According to UK P&I, the geopolitical landscape has a profound impact on LNG contracts. Regional conflicts, such as those in the Middle East, have heightened security risks for LNG carriers. Due to attacks on the Red Sea by Houthi rebels, the traffic for LNG carriers transiting the area has had a major fall. In February and March of 2024 no LNG ships passed through the Red Sea due to the escalated attacks.
Furthermore, these risks necessitate the inclusion of specific contractual provisions to mitigate potential disruptions. Key contractual provisions to consider include trading limits, sanction clauses, designated entities clauses, war risks, piracy clauses and force majeure.
War risk clauses are also common in charterparties and need to be closely considered if the vessel is operating in affected regions.
In addition, there are several operational considerations that should be addressed in LNG contracts. One critical aspect is the calorific value of LNG compared to fuel oils. To tackle this issue, it is essential to negotiate a post-delivery review period when entering into a time charter for a new-build ship with performance warranties lifted straight from the shipbuilding contract. This review period will allow for adjustments to the warranties to reflect the actual performance of the ship.
Moreover, another operational consideration is the risk of fuel oil deteriorating on board. Cheaper LNG means using LNG storage as bunkers while fuel oil is still on board. Traditional charterparties do not deal with such circumstances. This concern can lead to contractual disputes if not adequately addressed.
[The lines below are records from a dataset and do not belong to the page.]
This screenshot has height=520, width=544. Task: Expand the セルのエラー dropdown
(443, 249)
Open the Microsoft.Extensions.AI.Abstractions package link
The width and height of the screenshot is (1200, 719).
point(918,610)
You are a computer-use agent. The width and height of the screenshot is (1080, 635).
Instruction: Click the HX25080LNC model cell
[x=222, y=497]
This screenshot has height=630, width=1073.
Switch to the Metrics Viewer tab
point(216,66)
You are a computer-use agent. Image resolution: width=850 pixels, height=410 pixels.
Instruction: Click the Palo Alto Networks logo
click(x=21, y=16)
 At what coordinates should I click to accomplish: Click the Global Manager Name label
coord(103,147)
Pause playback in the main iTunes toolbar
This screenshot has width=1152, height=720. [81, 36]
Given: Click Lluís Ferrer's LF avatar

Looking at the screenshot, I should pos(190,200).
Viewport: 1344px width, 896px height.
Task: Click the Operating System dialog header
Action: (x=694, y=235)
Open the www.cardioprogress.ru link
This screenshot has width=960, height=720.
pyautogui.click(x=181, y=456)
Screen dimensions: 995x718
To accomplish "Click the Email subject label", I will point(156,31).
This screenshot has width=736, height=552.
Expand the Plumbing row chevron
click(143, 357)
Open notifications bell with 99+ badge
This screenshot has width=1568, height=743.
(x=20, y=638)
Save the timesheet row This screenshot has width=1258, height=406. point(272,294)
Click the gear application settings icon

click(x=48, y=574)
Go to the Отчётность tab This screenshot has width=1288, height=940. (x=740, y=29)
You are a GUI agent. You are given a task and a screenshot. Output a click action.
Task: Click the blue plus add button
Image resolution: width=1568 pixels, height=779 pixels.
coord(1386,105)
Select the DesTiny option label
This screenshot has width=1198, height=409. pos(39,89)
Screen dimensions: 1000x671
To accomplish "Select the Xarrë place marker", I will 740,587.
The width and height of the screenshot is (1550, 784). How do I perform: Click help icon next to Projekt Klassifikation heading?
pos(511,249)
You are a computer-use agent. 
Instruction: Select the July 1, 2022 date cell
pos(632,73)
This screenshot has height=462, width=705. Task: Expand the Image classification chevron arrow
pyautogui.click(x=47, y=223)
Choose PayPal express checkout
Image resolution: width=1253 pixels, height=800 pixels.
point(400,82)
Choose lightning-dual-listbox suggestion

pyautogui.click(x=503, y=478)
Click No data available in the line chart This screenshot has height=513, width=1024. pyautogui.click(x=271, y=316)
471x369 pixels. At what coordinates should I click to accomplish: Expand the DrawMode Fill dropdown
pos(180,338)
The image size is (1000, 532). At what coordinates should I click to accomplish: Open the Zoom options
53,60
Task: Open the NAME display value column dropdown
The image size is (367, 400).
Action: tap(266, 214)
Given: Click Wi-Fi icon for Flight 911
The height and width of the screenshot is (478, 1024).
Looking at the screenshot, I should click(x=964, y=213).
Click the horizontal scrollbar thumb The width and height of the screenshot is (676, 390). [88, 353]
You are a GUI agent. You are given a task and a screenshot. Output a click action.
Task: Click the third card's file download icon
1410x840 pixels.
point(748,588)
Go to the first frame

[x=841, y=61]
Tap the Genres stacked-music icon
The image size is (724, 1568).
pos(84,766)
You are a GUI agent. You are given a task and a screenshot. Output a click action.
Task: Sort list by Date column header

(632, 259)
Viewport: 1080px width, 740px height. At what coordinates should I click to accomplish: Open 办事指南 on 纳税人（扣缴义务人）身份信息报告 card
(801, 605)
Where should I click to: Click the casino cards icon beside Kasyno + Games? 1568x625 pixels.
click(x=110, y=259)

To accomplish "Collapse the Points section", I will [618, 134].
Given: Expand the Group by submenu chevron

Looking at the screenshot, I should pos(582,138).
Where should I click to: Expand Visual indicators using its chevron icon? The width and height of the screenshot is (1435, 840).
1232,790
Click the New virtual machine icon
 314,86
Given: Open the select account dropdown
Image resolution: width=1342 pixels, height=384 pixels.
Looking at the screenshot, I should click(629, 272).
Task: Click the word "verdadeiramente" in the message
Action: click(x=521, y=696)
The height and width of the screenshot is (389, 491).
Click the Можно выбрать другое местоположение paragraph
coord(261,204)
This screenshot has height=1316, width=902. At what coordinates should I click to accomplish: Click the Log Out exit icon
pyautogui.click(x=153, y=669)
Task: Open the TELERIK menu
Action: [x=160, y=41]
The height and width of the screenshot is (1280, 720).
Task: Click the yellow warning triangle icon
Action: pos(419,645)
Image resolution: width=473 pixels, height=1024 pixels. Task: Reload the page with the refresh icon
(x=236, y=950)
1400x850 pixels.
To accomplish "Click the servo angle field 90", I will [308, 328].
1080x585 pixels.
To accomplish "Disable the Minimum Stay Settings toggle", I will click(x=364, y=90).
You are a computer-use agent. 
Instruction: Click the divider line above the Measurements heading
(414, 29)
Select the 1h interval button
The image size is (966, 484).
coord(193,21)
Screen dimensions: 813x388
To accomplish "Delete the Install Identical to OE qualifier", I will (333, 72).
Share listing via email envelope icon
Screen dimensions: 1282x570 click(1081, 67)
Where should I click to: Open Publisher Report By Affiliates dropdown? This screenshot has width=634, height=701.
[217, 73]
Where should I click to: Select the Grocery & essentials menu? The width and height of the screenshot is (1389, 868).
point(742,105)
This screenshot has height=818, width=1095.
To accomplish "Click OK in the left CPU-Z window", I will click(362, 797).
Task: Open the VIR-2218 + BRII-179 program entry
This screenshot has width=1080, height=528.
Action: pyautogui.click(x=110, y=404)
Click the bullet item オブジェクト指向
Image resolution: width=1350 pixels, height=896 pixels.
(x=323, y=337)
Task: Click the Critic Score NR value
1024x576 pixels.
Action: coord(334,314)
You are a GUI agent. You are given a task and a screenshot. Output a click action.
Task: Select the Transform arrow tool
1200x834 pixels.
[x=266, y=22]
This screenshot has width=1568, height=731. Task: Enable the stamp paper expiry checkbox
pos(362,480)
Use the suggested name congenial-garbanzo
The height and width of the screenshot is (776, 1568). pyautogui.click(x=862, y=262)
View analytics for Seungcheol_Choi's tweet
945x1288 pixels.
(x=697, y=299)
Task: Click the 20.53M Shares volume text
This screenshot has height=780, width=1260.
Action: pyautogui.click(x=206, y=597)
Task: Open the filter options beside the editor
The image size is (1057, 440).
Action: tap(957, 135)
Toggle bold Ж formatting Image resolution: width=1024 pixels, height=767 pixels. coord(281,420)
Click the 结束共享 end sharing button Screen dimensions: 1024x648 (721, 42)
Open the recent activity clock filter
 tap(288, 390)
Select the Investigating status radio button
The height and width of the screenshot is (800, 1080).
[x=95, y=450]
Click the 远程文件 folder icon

Parties might consider including contractual provisions allocating responsibilities between owners and charterers if fuel oil is kept on board for a long time.
Among others, issues such as allocation of risk when adding special additives to the fuel oil on board, debunkering and associated costs should be addressed.
On the topic of global sanctions, it is crucial for contracting parties to undertake due diligence on any parties that might be involved to ensure they are not sanctioned, thereby avoiding the triggering of the sanctions clause.